*** STUDY MATERIAL

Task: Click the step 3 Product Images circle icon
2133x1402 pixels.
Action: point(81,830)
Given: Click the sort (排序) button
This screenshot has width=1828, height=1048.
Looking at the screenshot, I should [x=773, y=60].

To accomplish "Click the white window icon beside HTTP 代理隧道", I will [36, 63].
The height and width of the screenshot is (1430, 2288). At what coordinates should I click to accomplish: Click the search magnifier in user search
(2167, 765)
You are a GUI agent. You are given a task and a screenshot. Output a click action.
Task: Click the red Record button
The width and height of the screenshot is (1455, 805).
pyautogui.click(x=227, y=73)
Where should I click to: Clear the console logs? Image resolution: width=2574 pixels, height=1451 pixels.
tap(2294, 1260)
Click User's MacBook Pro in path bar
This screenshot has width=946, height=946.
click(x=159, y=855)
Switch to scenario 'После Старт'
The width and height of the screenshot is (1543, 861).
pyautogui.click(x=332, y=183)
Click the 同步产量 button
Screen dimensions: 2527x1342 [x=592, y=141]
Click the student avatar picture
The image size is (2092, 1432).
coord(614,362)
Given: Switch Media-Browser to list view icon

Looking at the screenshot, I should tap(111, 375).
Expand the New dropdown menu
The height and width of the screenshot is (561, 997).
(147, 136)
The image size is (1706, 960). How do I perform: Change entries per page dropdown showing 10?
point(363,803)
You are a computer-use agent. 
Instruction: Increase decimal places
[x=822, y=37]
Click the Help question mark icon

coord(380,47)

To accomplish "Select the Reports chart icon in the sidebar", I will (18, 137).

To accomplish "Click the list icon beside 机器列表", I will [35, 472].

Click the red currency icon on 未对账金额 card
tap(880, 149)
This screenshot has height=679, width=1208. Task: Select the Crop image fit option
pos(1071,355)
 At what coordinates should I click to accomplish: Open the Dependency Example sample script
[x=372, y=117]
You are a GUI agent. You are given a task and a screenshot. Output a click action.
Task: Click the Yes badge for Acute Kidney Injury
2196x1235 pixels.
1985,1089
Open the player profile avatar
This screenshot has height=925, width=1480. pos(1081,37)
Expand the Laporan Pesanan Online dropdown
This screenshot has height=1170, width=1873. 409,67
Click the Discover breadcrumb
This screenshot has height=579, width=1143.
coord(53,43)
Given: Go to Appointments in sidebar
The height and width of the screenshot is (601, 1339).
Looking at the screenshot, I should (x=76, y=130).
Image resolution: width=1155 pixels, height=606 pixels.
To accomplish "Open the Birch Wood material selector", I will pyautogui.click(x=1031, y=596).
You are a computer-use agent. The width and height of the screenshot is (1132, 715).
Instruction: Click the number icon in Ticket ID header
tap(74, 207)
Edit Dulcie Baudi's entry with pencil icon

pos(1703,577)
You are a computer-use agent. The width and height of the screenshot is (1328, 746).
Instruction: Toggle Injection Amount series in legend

******

- **WHAT THE EXERCISE ASKS**: Set down the entire listing above again, word for word.

- **SOLUTION FOR THIS TASK**:
Task: Click the step 3 Product Images circle icon
2133x1402 pixels.
Action: point(81,830)
Given: Click the sort (排序) button
This screenshot has width=1828, height=1048.
Looking at the screenshot, I should [x=773, y=60].

To accomplish "Click the white window icon beside HTTP 代理隧道", I will [36, 63].
The height and width of the screenshot is (1430, 2288). At what coordinates should I click to accomplish: Click the search magnifier in user search
(2167, 765)
You are a GUI agent. You are given a task and a screenshot. Output a click action.
Task: Click the red Record button
The width and height of the screenshot is (1455, 805).
pyautogui.click(x=227, y=73)
Where should I click to: Clear the console logs? Image resolution: width=2574 pixels, height=1451 pixels.
tap(2294, 1260)
Click User's MacBook Pro in path bar
This screenshot has width=946, height=946.
click(x=159, y=855)
Switch to scenario 'После Старт'
The width and height of the screenshot is (1543, 861).
pyautogui.click(x=332, y=183)
Click the 同步产量 button
Screen dimensions: 2527x1342 [x=592, y=141]
Click the student avatar picture
The image size is (2092, 1432).
coord(614,362)
Given: Switch Media-Browser to list view icon

Looking at the screenshot, I should tap(111, 375).
Expand the New dropdown menu
The height and width of the screenshot is (561, 997).
(147, 136)
The image size is (1706, 960). How do I perform: Change entries per page dropdown showing 10?
point(363,803)
You are a computer-use agent. 
Instruction: Increase decimal places
[x=822, y=37]
Click the Help question mark icon

coord(380,47)

To accomplish "Select the Reports chart icon in the sidebar", I will (18, 137).

To accomplish "Click the list icon beside 机器列表", I will [35, 472].

Click the red currency icon on 未对账金额 card
tap(880, 149)
This screenshot has height=679, width=1208. Task: Select the Crop image fit option
pos(1071,355)
 At what coordinates should I click to accomplish: Open the Dependency Example sample script
[x=372, y=117]
You are a GUI agent. You are given a task and a screenshot. Output a click action.
Task: Click the Yes badge for Acute Kidney Injury
2196x1235 pixels.
1985,1089
Open the player profile avatar
This screenshot has height=925, width=1480. pos(1081,37)
Expand the Laporan Pesanan Online dropdown
This screenshot has height=1170, width=1873. 409,67
Click the Discover breadcrumb
This screenshot has height=579, width=1143.
coord(53,43)
Given: Go to Appointments in sidebar
The height and width of the screenshot is (601, 1339).
Looking at the screenshot, I should (x=76, y=130).
Image resolution: width=1155 pixels, height=606 pixels.
To accomplish "Open the Birch Wood material selector", I will pyautogui.click(x=1031, y=596).
You are a computer-use agent. The width and height of the screenshot is (1132, 715).
Instruction: Click the number icon in Ticket ID header
tap(74, 207)
Edit Dulcie Baudi's entry with pencil icon

pos(1703,577)
You are a computer-use agent. The width and height of the screenshot is (1328, 746).
Instruction: Toggle Injection Amount series in legend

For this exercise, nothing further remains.